DICKENS

By Don Marquis

HUDDLED within their savage lair

They hearkened to the prowling wind;

They heard the loud wings of despair...

And madness beat against the mind....

A sunless world stretched stark outside

As if it had cursed God and died;

Dumb plains lay prone beneath the weight

Of cold unutterably great;

Iron ice bound all the bitter seas,

The brutal hills were bleak as hate....

Here none but Death might walk at ease!

Then Dickens spoke, and, lo! the vast

Unpeopled void stirred into life;

The dead world quickened, the mad blast

Hushed for an hour its idiot strife

With nothingness....

And from the gloom,

Parting the flaps of frozen skin,

Old friends and dear came trooping in,

And light and laughter filled the room....

Voices and faces, shapes beloved,

Babbling lips and kindly eyes,

Not ghosts, but friends that lived and moved...

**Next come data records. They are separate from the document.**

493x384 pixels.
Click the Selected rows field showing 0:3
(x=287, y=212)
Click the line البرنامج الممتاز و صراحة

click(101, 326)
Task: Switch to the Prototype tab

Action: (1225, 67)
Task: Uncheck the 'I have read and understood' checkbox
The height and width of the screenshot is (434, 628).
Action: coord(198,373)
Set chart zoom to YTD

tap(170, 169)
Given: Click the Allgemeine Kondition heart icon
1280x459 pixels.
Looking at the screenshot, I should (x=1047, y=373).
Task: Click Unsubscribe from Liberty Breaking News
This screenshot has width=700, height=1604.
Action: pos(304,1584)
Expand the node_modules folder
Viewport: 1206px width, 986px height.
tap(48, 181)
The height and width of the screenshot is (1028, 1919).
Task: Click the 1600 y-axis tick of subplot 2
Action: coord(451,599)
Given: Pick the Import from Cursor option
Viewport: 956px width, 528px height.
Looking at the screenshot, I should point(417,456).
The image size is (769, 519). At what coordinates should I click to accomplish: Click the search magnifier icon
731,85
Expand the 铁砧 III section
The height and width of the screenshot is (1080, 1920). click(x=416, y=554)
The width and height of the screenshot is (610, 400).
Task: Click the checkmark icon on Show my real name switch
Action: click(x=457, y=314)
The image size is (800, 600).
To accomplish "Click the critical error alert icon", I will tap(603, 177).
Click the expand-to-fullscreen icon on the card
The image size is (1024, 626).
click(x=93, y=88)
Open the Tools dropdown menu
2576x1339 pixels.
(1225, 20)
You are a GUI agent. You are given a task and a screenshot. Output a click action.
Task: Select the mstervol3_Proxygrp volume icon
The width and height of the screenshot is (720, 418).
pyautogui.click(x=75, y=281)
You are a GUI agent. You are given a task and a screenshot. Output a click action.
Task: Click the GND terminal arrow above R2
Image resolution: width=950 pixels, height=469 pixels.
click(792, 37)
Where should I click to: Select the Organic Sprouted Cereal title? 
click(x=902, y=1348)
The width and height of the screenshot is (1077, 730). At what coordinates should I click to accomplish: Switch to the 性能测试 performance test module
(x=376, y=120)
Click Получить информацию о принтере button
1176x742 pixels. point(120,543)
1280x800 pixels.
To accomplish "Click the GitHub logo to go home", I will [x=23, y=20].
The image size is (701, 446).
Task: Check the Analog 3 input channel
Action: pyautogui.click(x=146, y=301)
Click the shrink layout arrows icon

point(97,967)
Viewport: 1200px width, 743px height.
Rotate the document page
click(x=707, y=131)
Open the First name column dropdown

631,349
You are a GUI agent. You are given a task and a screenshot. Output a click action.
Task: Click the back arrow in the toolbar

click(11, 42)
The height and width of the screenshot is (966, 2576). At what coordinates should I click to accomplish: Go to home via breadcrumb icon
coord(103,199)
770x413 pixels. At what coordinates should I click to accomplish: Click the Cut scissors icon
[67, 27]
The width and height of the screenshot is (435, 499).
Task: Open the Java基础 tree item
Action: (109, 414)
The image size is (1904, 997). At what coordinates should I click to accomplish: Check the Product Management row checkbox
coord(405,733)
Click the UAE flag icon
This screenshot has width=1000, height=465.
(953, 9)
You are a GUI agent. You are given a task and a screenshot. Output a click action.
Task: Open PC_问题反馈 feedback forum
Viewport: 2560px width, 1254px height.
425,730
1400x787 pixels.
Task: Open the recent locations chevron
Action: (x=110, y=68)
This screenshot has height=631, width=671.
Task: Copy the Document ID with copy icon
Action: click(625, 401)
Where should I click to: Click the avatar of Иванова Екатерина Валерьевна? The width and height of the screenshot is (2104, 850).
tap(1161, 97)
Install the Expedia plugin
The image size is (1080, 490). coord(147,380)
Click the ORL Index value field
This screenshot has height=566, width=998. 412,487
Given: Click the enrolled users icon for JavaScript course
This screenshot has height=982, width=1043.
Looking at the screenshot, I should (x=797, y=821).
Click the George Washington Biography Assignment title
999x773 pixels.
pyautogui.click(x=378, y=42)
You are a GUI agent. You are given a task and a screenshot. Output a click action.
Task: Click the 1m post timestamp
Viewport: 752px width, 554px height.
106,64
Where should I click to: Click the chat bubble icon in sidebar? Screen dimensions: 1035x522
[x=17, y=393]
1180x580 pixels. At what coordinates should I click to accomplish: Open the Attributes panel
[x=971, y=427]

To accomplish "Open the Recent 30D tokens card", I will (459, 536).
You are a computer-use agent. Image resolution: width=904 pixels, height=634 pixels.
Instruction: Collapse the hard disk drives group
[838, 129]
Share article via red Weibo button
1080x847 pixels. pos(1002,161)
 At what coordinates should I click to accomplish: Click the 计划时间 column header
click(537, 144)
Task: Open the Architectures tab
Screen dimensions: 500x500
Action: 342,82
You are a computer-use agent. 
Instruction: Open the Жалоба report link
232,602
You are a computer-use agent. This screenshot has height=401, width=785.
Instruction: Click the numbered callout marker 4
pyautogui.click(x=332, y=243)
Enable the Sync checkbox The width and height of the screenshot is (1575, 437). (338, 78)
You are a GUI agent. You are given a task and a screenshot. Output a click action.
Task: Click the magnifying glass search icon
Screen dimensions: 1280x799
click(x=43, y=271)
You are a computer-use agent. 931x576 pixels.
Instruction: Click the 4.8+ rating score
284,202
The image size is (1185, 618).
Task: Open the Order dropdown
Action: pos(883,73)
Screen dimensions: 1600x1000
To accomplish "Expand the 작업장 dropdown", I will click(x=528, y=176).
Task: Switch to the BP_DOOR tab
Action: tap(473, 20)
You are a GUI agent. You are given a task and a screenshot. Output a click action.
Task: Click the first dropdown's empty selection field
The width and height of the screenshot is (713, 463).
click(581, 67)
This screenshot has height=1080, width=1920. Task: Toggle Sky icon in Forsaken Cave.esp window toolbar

They brought the sun from other skies,

They wrought the magic that dispels

The bitterer part of loneliness...

And when they vanished each man dreamed

His dream there in the wilderness....

One heard the chime of Christmas bells,

And, staring down a country lane,

Saw bright against the window-pane

The firelight beckon warm and red....

And one turned from the waterside

Where Thames rolls down his slothful tide

To breast the human sea that beats

Through roaring London's battered streets

And revel in the moods of men....

And one saw all the April hills

Made glad with golden daffodils,

And found and kissed his love again....

By all the troubled hearts he cheers

In homely ways or by lost trails,

By all light shed through all dark years

When hope grows sick and courage quails,

We hail him first among his peers;

Whether we sorrow, sing, or feast,

He, too, hath known and understood —

Master of many moods, high priest

Of mirth and lord of cleansing tears!